Some hormonal influences on glucose and ketone body metabolism in normal human subjects.

Control of glucose and ketone body metabolism is integrated by a variety of hormones. Insulin is the major anabolic hormone, and its actions are antagonized by rapidly acting catabolic hormones, such as glucagon and the catecholamines, and by others such as cortisol, growth hormone and the thyroid hormones, which generally have more delayed effects. In the normal human subject, the effects of catabolic hormones to raise blood glucose are limited by a compensatory increase in insulin secretion, and these effects are enhanced in insulin deficiency.
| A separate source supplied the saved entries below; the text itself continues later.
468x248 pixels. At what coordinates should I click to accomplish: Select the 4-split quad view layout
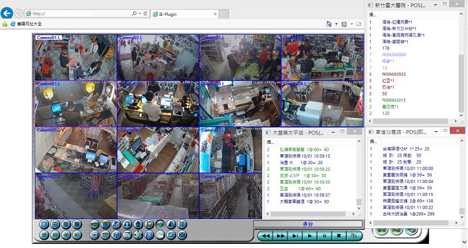point(54,224)
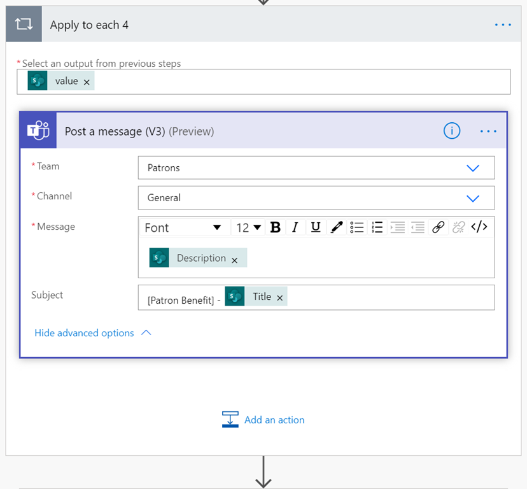Insert a hyperlink in message
This screenshot has width=527, height=489.
pyautogui.click(x=438, y=227)
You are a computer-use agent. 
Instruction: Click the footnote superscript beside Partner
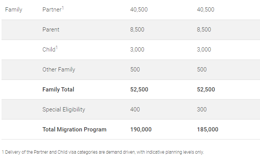click(x=62, y=8)
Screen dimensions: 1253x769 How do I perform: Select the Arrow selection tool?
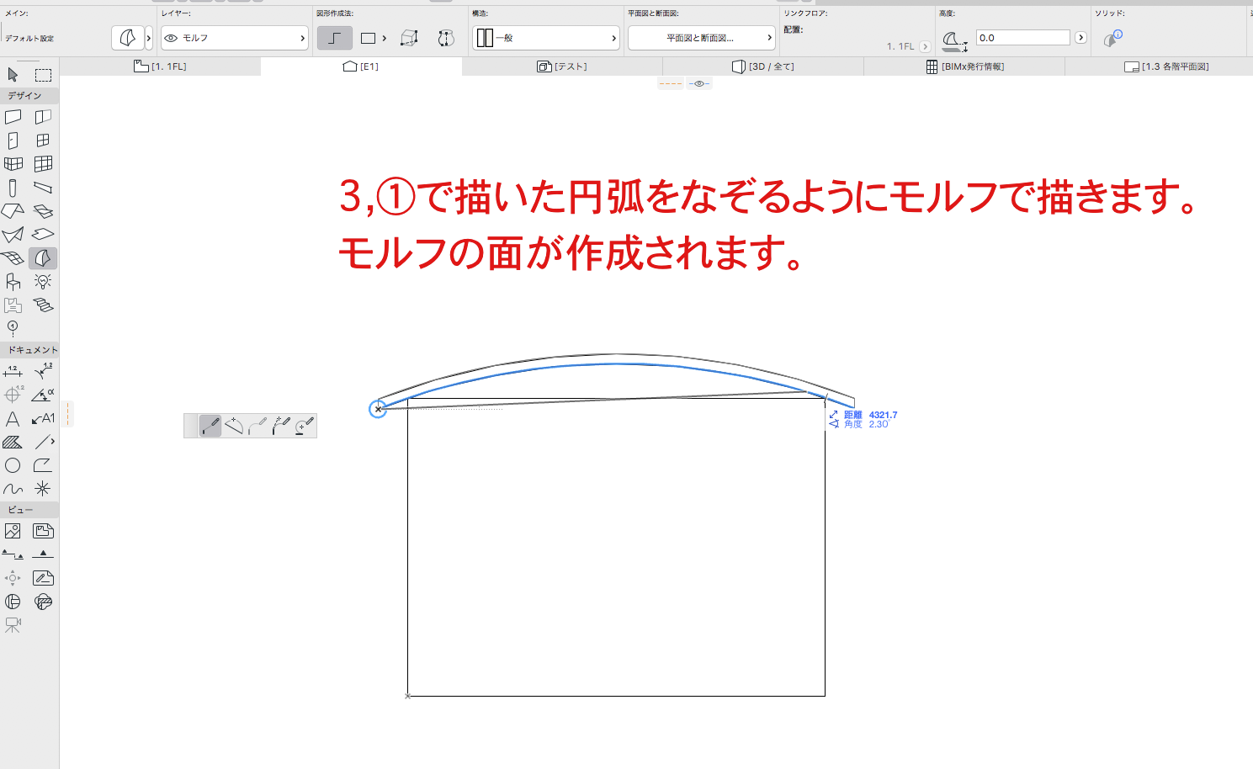[x=13, y=75]
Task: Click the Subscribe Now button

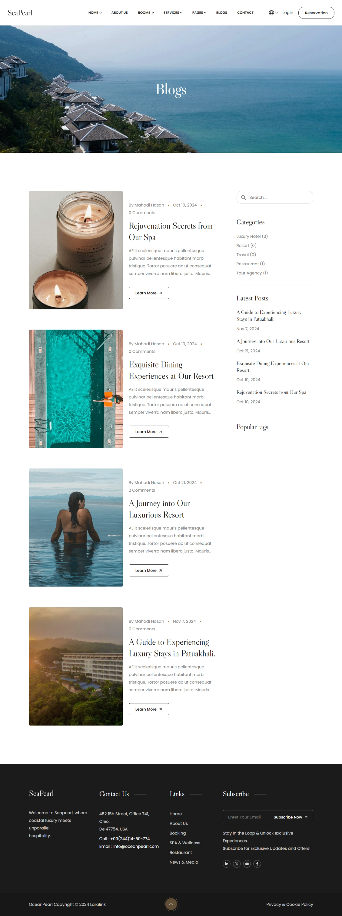Action: tap(290, 817)
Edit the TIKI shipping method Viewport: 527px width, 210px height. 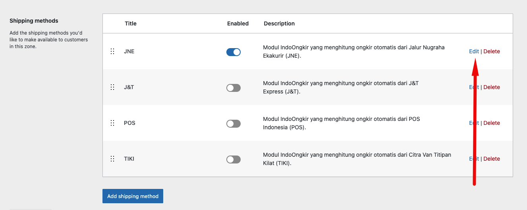tap(471, 159)
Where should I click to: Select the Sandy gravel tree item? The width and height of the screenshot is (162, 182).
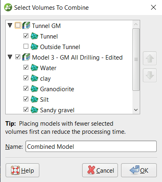pos(57,110)
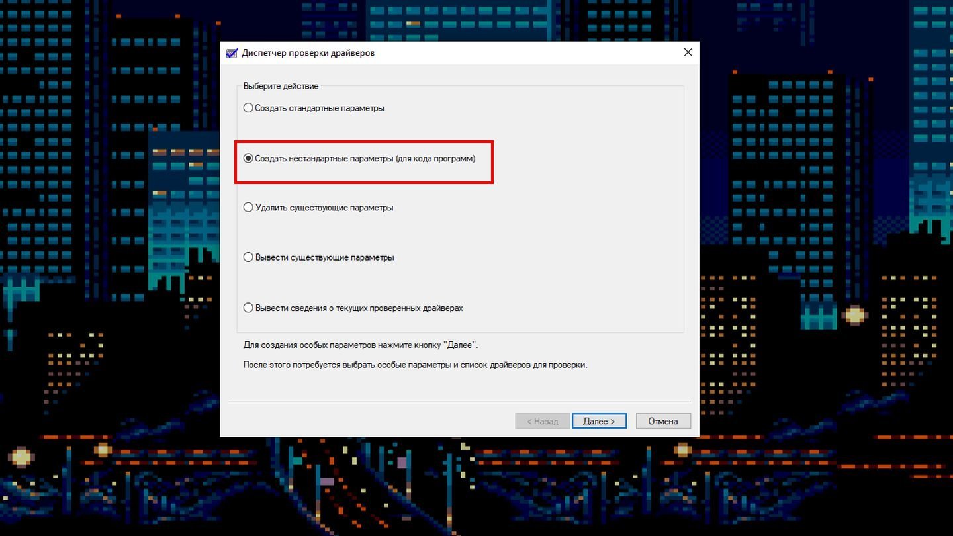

Hyperketonaemic actions of the catabolic hormones may result from increased supply of non-esterified fatty acids from lipolysis, although glucagon has a major direct action to increase ketogenesis at the liver. As expected, these actions are also restricted in normal humans by the compensatory rise in insulin secretion. Hyperketonaemia does, however, occur with adrenaline (epinephrine) and noradrenaline (norepinephrine), even in the presence of mildly elevated insulin concentrations. These catecholamines may assume particular importance in mobilization of lipid fuels in milder forms of stress, when insulin secretion is normal or mildly increased. In severe stress, when there is catecholamine-induced suppression in insulin secretion, lipolytic and hyperketonaemic effects of all the catabolic hormones may be manifest. Starvation in humans also results in diminished insulin secretion and increased catabolic hormone secretion. The relative importance of individual hormones in lipid mobilization during starvation is uncertain, although glucagon, growth hormone, noradrenaline and, possibly, dopamine may all play a part.